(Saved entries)
++++++++++
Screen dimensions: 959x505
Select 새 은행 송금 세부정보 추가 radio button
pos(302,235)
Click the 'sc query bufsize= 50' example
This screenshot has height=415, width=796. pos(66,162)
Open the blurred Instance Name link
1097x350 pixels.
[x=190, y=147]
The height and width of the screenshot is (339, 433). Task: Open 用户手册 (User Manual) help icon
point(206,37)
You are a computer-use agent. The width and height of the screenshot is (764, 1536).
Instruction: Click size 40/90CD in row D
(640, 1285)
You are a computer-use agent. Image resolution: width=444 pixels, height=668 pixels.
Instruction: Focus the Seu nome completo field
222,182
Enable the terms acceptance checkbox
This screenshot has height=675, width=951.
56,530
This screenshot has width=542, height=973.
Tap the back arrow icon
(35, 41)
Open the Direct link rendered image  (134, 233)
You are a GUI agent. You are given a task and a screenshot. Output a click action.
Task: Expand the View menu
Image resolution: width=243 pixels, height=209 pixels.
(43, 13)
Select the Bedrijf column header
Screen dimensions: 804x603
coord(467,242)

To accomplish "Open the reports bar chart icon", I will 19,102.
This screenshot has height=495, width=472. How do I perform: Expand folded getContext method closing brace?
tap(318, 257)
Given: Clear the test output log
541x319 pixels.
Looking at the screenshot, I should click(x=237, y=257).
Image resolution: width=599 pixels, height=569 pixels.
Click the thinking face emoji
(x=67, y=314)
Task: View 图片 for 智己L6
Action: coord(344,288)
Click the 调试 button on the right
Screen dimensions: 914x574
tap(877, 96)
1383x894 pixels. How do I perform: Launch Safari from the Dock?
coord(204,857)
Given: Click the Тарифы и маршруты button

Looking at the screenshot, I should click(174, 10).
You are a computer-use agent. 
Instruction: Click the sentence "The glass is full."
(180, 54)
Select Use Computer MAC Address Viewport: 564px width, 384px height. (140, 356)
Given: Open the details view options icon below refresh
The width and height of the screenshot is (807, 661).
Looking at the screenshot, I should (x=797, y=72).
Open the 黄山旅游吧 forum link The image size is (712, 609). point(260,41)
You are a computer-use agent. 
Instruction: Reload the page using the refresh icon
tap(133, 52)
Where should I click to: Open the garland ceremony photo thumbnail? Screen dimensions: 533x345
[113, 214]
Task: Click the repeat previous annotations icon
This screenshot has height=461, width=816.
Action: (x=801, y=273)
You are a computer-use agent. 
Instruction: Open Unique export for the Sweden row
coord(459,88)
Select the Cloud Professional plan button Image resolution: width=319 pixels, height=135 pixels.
++++++++++
• [Your assignment] Reproduce, please, every line of the records above without alteration.

• [Exercise output]
Screen dimensions: 959x505
Select 새 은행 송금 세부정보 추가 radio button
pos(302,235)
Click the 'sc query bufsize= 50' example
This screenshot has height=415, width=796. pos(66,162)
Open the blurred Instance Name link
1097x350 pixels.
[x=190, y=147]
The height and width of the screenshot is (339, 433). Task: Open 用户手册 (User Manual) help icon
point(206,37)
You are a computer-use agent. The width and height of the screenshot is (764, 1536).
Instruction: Click size 40/90CD in row D
(640, 1285)
You are a computer-use agent. Image resolution: width=444 pixels, height=668 pixels.
Instruction: Focus the Seu nome completo field
222,182
Enable the terms acceptance checkbox
This screenshot has height=675, width=951.
56,530
This screenshot has width=542, height=973.
Tap the back arrow icon
(35, 41)
Open the Direct link rendered image  (134, 233)
You are a GUI agent. You are given a task and a screenshot. Output a click action.
Task: Expand the View menu
Image resolution: width=243 pixels, height=209 pixels.
(43, 13)
Select the Bedrijf column header
Screen dimensions: 804x603
coord(467,242)

To accomplish "Open the reports bar chart icon", I will 19,102.
This screenshot has height=495, width=472. How do I perform: Expand folded getContext method closing brace?
tap(318, 257)
Given: Clear the test output log
541x319 pixels.
Looking at the screenshot, I should click(x=237, y=257).
Image resolution: width=599 pixels, height=569 pixels.
Click the thinking face emoji
(x=67, y=314)
Task: View 图片 for 智己L6
Action: coord(344,288)
Click the 调试 button on the right
Screen dimensions: 914x574
tap(877, 96)
1383x894 pixels. How do I perform: Launch Safari from the Dock?
coord(204,857)
Given: Click the Тарифы и маршруты button

Looking at the screenshot, I should click(174, 10).
You are a computer-use agent. 
Instruction: Click the sentence "The glass is full."
(180, 54)
Select Use Computer MAC Address Viewport: 564px width, 384px height. (140, 356)
Given: Open the details view options icon below refresh
The width and height of the screenshot is (807, 661).
Looking at the screenshot, I should (x=797, y=72).
Open the 黄山旅游吧 forum link The image size is (712, 609). point(260,41)
You are a computer-use agent. 
Instruction: Reload the page using the refresh icon
tap(133, 52)
Where should I click to: Open the garland ceremony photo thumbnail? Screen dimensions: 533x345
[113, 214]
Task: Click the repeat previous annotations icon
This screenshot has height=461, width=816.
Action: (x=801, y=273)
You are a computer-use agent. 
Instruction: Open Unique export for the Sweden row
coord(459,88)
Select the Cloud Professional plan button Image resolution: width=319 pixels, height=135 pixels.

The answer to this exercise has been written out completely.